Fabbrico (Reggio Emilia), 19 febbraio 2020 - Nuovo caso di tubercolosi polmonare, stavolta in uno studente della scuola elementare Calvino di Fabbrico. Le condizioni del paziente sono buone ed è in corso la terapia antibiotica specifica. L’Azienda Usl segnala inoltre che l’episodio non risulta essere collegato ad altri simili casi avvenuti sul territorio nelle ultime settimane. Nei giorni scorsi, infatti, era stato segnalato uno studente affetto da tubercolosi e che frequenta il Convitto Corso di Correggio.
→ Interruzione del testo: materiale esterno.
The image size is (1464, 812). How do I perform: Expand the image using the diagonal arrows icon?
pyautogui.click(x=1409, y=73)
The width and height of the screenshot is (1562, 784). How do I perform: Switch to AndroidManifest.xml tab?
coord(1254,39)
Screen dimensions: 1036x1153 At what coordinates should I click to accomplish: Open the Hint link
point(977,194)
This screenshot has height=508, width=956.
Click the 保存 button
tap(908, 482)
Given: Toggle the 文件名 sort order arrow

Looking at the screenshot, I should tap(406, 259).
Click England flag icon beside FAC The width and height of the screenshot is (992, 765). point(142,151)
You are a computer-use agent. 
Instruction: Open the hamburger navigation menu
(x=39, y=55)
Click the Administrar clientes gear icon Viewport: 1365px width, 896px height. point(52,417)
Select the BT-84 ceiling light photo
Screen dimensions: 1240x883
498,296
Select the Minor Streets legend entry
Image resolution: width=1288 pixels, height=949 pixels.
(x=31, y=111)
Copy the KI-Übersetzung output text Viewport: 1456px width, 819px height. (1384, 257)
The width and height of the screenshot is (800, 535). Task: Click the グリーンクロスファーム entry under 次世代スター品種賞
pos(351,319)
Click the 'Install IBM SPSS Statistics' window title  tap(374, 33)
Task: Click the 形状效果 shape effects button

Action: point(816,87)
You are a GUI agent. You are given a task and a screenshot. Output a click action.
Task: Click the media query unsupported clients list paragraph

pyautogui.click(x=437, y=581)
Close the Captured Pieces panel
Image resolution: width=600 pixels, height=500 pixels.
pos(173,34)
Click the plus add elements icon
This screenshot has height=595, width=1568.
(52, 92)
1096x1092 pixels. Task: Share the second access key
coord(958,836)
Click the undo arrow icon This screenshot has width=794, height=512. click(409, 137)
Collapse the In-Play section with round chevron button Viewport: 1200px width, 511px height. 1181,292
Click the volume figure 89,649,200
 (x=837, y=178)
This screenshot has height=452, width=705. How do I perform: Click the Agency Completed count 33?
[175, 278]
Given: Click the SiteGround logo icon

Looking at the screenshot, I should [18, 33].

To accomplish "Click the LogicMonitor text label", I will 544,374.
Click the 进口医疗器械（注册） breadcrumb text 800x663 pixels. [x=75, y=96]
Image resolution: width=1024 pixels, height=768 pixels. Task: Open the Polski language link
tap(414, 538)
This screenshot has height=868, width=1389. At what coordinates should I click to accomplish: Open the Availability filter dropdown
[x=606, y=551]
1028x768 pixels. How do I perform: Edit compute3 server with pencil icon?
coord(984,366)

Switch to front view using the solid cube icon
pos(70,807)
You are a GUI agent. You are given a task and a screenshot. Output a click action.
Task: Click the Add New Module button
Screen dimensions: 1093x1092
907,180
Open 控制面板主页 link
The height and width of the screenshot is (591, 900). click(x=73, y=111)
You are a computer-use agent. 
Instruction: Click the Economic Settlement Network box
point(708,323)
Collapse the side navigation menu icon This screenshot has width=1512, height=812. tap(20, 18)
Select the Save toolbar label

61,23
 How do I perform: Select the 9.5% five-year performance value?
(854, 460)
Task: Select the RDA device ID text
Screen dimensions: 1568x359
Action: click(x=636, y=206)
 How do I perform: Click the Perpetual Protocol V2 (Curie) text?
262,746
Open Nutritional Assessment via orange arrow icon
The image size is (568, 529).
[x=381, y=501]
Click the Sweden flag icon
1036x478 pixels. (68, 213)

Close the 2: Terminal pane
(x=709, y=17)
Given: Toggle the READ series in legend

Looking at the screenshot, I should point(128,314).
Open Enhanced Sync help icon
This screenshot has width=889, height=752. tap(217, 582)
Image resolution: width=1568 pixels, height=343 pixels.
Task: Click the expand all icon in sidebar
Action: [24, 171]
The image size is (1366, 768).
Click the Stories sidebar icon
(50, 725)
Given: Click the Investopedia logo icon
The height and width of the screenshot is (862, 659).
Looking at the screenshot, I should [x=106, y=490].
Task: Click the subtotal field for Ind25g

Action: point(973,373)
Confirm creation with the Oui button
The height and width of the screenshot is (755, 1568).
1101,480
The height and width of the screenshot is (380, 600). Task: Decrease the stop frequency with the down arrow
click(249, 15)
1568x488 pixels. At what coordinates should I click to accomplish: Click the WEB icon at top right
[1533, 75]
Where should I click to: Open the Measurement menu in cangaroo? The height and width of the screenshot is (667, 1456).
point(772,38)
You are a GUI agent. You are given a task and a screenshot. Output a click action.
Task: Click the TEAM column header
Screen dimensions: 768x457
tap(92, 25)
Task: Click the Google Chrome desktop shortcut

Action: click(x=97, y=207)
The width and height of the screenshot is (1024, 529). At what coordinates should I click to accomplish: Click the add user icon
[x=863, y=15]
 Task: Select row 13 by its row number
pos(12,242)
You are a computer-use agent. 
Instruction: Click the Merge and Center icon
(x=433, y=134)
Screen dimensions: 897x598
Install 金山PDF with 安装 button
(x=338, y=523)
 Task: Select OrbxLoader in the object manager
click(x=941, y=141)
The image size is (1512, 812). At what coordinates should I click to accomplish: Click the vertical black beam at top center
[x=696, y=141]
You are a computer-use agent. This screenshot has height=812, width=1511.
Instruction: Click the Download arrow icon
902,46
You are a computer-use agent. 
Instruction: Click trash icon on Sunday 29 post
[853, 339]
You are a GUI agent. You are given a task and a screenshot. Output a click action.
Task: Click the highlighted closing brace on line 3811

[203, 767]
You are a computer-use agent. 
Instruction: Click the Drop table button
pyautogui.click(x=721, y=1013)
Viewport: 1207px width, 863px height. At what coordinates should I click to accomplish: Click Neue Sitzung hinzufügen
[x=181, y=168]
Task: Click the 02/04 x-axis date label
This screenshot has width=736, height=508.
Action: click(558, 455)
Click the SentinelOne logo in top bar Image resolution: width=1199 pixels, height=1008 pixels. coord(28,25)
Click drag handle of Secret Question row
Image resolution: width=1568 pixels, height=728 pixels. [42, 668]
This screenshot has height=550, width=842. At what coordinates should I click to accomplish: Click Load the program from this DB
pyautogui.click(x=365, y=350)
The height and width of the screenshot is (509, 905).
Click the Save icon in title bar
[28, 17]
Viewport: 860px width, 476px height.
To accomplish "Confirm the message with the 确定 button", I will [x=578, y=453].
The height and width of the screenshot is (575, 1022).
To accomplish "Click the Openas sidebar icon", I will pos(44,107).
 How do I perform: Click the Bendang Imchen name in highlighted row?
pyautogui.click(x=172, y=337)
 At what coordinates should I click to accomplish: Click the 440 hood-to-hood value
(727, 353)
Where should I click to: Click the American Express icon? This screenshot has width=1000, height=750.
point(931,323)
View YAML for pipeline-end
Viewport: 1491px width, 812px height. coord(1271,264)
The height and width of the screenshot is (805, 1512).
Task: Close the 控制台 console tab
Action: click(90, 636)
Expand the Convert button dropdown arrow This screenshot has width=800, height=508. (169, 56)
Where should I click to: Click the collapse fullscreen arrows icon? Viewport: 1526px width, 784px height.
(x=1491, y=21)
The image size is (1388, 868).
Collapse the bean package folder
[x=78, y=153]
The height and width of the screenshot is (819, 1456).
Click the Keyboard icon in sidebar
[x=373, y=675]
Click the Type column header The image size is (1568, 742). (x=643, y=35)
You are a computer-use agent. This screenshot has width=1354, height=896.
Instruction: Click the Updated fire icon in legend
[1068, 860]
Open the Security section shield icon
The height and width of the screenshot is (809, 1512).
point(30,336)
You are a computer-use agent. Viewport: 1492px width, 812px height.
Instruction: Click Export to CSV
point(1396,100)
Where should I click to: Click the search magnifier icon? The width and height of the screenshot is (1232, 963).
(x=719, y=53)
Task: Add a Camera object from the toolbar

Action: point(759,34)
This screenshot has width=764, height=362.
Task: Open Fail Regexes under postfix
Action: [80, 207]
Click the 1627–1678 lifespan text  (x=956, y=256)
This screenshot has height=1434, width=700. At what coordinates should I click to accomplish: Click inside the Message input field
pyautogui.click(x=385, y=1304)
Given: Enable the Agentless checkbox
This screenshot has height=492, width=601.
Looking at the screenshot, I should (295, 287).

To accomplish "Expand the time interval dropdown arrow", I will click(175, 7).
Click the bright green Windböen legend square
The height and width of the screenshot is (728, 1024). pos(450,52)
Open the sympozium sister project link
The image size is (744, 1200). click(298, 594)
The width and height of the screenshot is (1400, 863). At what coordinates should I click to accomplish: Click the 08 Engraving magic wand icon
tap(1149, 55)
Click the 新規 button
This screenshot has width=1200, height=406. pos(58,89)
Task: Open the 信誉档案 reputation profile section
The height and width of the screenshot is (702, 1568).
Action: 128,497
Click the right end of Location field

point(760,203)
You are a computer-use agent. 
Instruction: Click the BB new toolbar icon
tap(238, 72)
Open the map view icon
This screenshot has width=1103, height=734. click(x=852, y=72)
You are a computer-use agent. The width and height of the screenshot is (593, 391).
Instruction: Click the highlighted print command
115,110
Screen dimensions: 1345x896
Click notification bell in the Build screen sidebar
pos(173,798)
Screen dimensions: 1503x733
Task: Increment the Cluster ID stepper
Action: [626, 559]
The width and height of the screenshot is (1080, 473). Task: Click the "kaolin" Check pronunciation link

Pure in quel caso, per fortuna, le condizioni cliniche del ragazzo sono rassicuranti.

Ma, come prevede la prassi, il Servizio di Igiene e Sanità Pubblica ha attivato le procedure previste per l’individuazione dei contatti a rischio, lo svolgimento degli accertamenti sanitari necessari, la sorveglianza sanitaria dei contatti e ha già programmato un incontro informativo, organizzato in collaborazione con l'amministrazione comunale, che ha messo a disposizione i locali per convocare le famiglie interessate e spiegare le fasi di profilassi e controllo avviate dall’autorità sanitaria. 

 

La Tbc

La tubercolosi è una malattia infettiva che, nelle forme a localizzazione polmonare, può essere contagiosa e trasmettersi da persona a persona per via respiratoria. La trasmissione necessita di un contatto stretto e molto prolungato con il malato, in uno spazio chiuso e confinato. La contagiosità quindi è bassa e la trasmissione del germe non avviene con facilità: la tubercolosi non si contrae attraverso contatti all’aria aperta e in luoghi ben aerati; il contagio non avviene attraverso indumenti, oggetti personali o facendo uso di piatti o posate.

Le manifestazioni della malattia sono rappresentate da tosse di lunga durata resistente alle comuni terapie, febbricola persistente, malessere generale, stanchezza, dimagrimento, brividi e sudorazione notturna. Oggi la tubercolosi è curabile con l'assunzione di una terapia antibiotica adeguata: quando i farmaci vengono assunti in modo corretto e per un periodo di tempo idoneo, il malato va incontro a guarigione.

Il Servizio di Igiene e Sanità Pubblica ha attivato le procedure previste per l’individuazione dei contatti a rischio, lo svolgimento degli accertamenti sanitari necessari, la sorveglianza sanitaria dei contatti ed ha già programmato un incontro informativo, organizzato in collaborazione con  l'Amministrazione comunale che ha messo a disposizione i locali, per la comunicazione alle famiglie coinvolte.